Constantin Ardeleanu (History of International Relations) wrote A Short Biography of John Stokes, the first British commissioner in the European Commission of the Danube (1856-1871). The biography is part of IO BIO: Biographical Dictionary of Secretaries Generals of International Organizations.
Political relevance of navigation experts
Ardeleanu's biography of John Stokes is illustrative for the political relevance of navigation experts during the second half of the 19th century. While Stokes was appointed to the Danube Commission for his engineering background, he and other commissioners soon moved their focus from technical aspects to administration, trying to establish a stable and secure political environment in an anarchical peripheral Ottoman province.
The Danube Commission under Stokes’ guidance started to draft legislation for this international river in a manner which accommodated Ottoman law, the privileges of foreign citizens in the Ottoman Empire as well as their own national legislation.
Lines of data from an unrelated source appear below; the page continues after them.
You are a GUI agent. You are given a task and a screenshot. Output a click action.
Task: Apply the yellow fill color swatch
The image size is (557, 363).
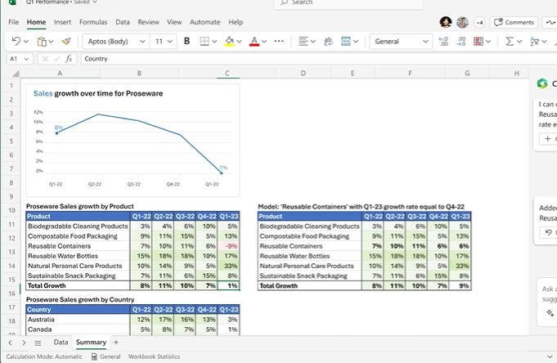click(230, 41)
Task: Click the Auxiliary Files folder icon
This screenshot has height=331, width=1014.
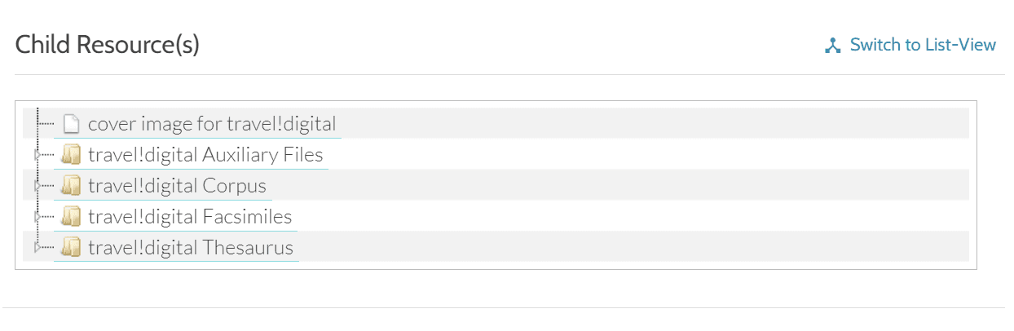Action: [71, 155]
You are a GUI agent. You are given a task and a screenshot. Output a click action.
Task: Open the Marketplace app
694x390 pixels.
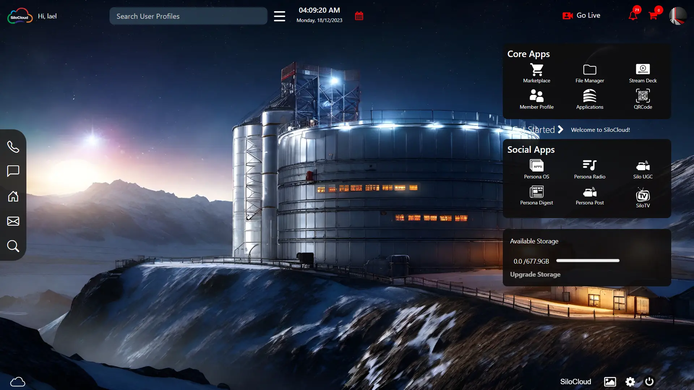pos(536,72)
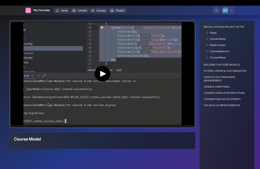Open the Plugin's nav item
The height and width of the screenshot is (169, 260).
118,10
This encouraged a great degree of cooperation at a pan-European level and implied an information exchange with governments, private companies and academics around Europe.
Stokes as informal leader
Britain’s position along with Stokes’ technical expertise and diplomatic qualities made him the informal leader of this collegial institution and the de facto first chair of the European Commission of the Danube. Stokes also managed to convince his government of the importance of the Lower Danube for British and European interests, and he equally proved himself to be a valuable expert in these topics. Later in his life this expertise made Stokes part of numerous epistemic communities connected to everything that had to do with international rivers, canals, harbours, navigation tariffs and tonnage measurement.